The State’s “police power” cannot be used to justify such a Taking without compensation. For example, in Serio, the Maryland Court of Appeals applied these principles to invalidate as a “Taking” the seizure by the police of all the property rights of a convicted felon in the value of his firearms that he could no longer possess. As stated in Dua v. Comcast Cable of Maryland, Inc., 370 Md. 604, 623 (2002), under the Maryland Constitution, “[n]o matter how ‘rational’ under particular circumstances, the State is constitutionally precluded from abolishing a vested property right or taking one person's property and giving it to someone else.” (Emphasis added).

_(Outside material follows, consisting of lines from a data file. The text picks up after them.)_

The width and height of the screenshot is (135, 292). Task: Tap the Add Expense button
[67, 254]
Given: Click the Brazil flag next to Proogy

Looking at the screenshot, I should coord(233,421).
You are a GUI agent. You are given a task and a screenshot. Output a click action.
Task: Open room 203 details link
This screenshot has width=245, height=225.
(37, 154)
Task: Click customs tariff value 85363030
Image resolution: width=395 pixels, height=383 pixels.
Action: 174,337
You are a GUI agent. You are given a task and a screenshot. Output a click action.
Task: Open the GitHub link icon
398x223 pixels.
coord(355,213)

The rule is the same under the Fifth Amendment. See, e.g., Lucas v. South Carolina Coastal Council, 505 U.S. 1003 (1992) (“[T]he legislature's recitation of a noxious-use justification cannot be the basis for departing from our categorical rule that total regulatory takings must be compensated. If it were, departure would virtually always be allowed.”); Loretto v. Teleprompter Manhattan CATV Corp., 458 U.S. 419, 425-26 (1982) (finding a Taking in that case regardless of “the public interests that it may serve”).

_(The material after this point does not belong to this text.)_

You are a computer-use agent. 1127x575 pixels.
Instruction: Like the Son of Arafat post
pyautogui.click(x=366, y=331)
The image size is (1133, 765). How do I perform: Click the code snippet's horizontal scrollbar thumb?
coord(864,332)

The Supreme Court stressed this point in Lucas, stating “[a]s we have said, a “’State, by ipse dixit, may not transform private property into public property without compensation....’” Lucas, 505 U.S. at 1031, quoting Webb's Fabulous Pharmacies, Inc. v. Beckwith, 449 U.S. 155, 164 (1980). That is exactly what banning this rifle retroactively to October 1, 2013, would do. See also Duncan v. Becerra, 265 F. Supp. 3d 1106 (S.D. Cal. 2017), affirmed, 742 Fed.Appx. 218 (9th Cir. 2018) (relying on Horne, Lucas and Lorretto to preliminarily enjoin, as a taking, enforcement of California’s ban on continued possession of certain firearm magazines). Under the Maryland Constitution, any law that affects a taking without providing for just compensation may be enjoined on that basis alone. Department of Natural Resources v. Welsh, 308 Md. 54, 65 (1986).
Gun Bans Do Not Work:
Finally, we are constrained to point out that gun bans simply don’t work. The Dayton shooter committed mass murder. Banning a particular gun will not deter or pose an obstacle for persons intending to commit murder. Under the Supreme Court’s decision in District of Columbia v. Heller, 554 U.S. 570 (2008), the State generally may not ban firearms, so that option is not available to the State. Mass murder is a capital offense in Ohio, punishable by death, and yet that did not deter or stop the Dayton shooter. Banning this rifle will likewise not deter or inhibit any such a deranged individual. For all these reasons, we request an unfavorable report.